• **Objective**
Count the lines in the material below that contain the string "height", treating uppercase and lowercase as different, and reply with the number only.

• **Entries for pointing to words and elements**
»»
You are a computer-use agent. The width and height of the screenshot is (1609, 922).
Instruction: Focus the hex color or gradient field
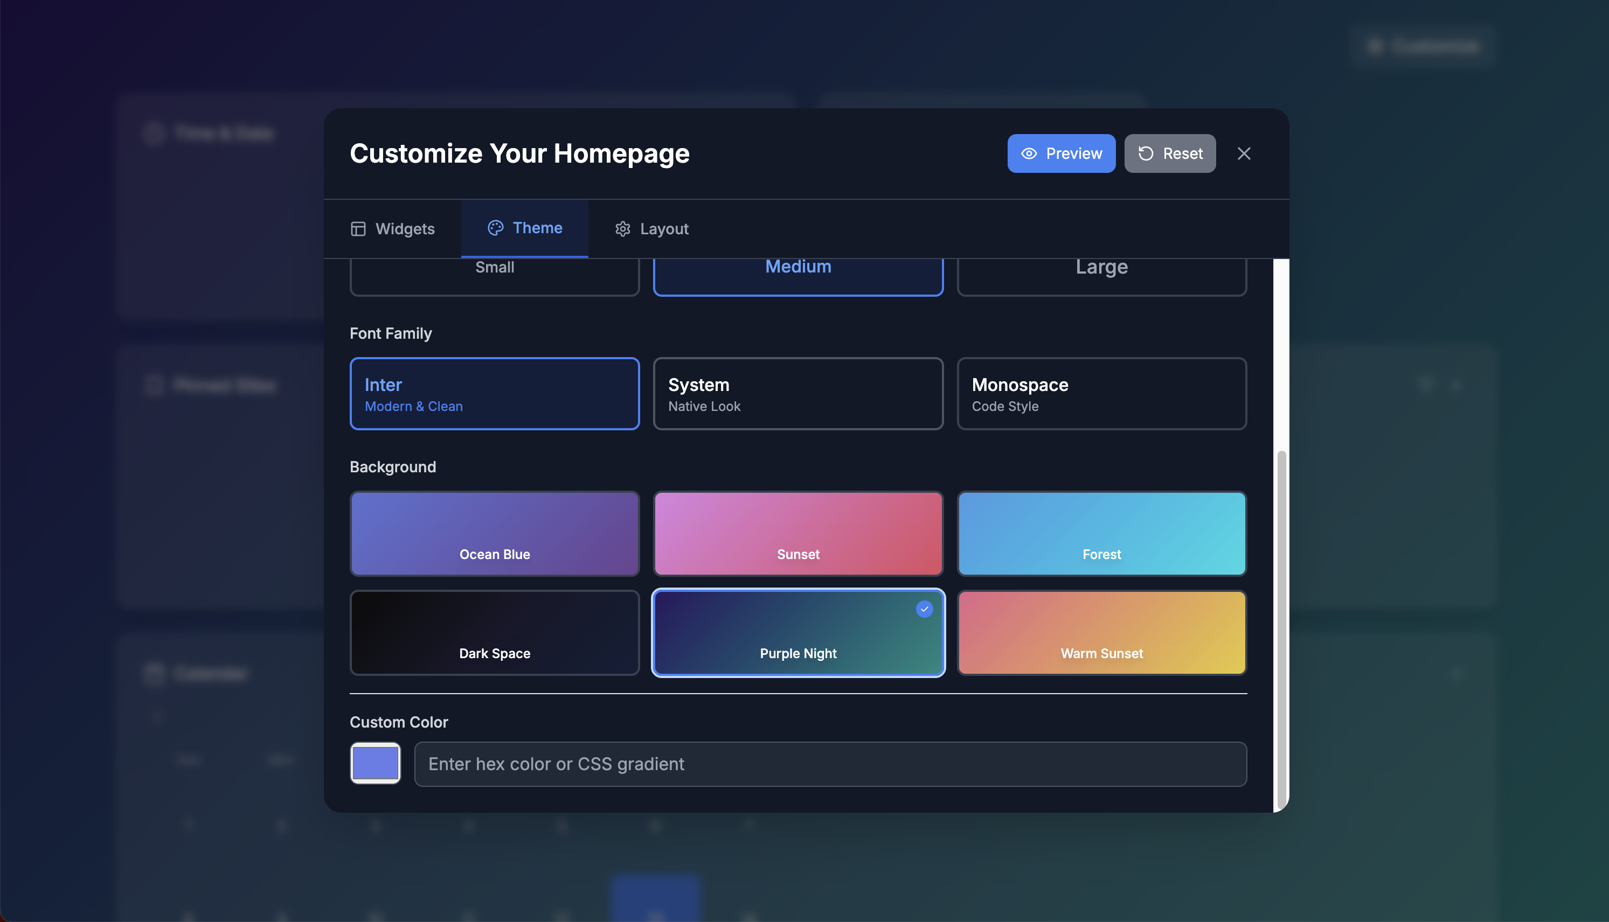click(x=830, y=764)
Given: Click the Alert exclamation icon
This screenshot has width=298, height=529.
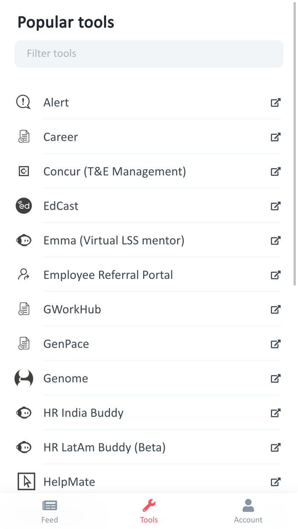Looking at the screenshot, I should [x=23, y=102].
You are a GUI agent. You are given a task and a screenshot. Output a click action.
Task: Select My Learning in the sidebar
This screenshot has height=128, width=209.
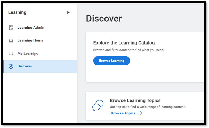tap(28, 53)
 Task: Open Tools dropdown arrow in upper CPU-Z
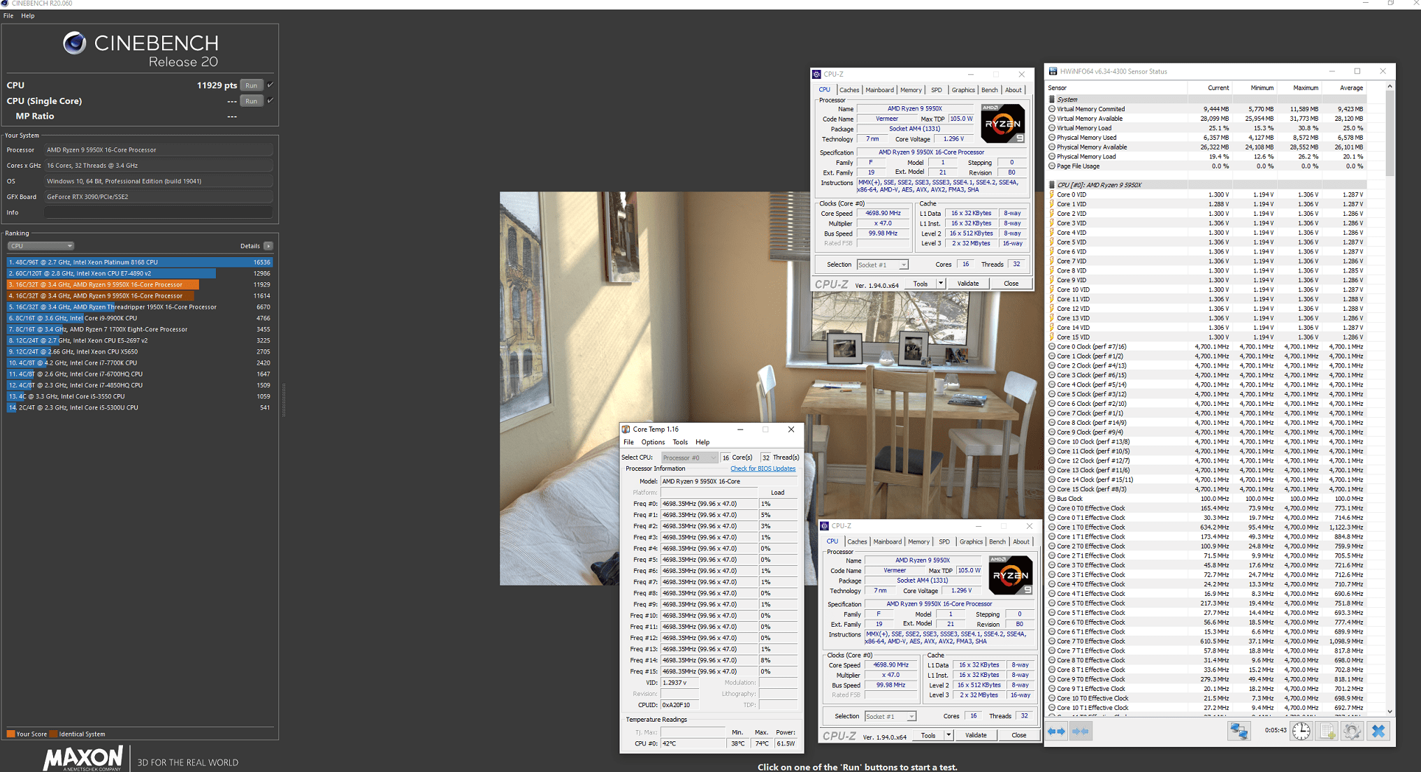pos(941,284)
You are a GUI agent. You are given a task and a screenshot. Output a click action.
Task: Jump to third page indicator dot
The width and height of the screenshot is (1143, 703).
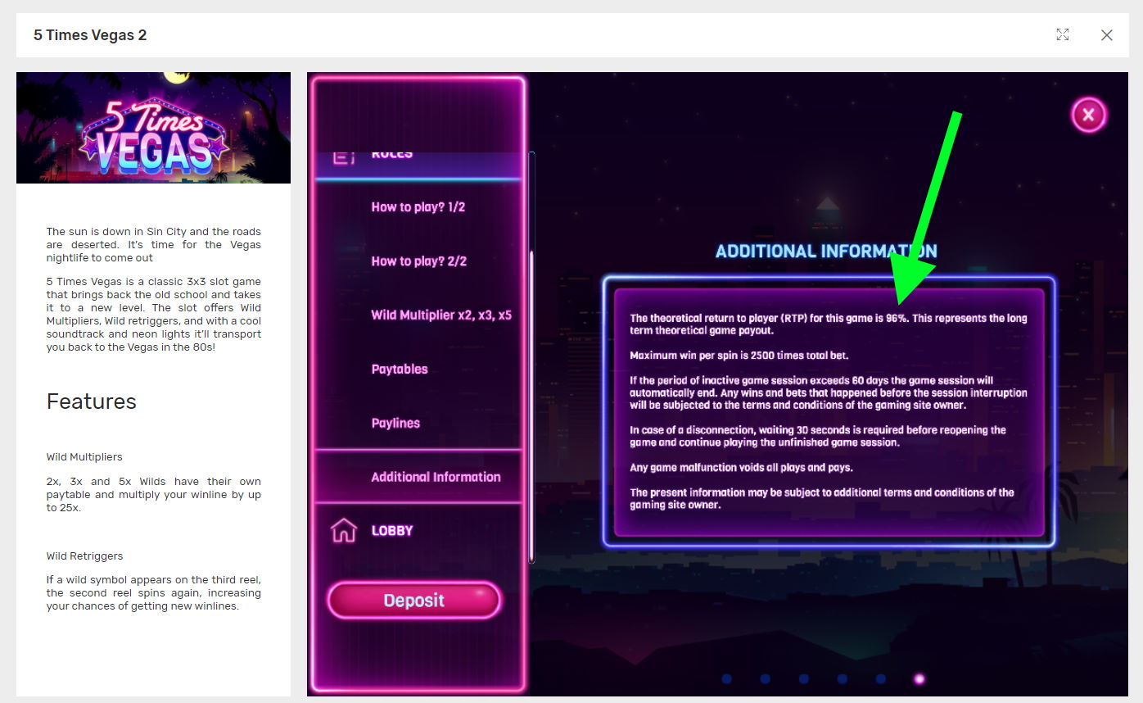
««
• **Correct output**
4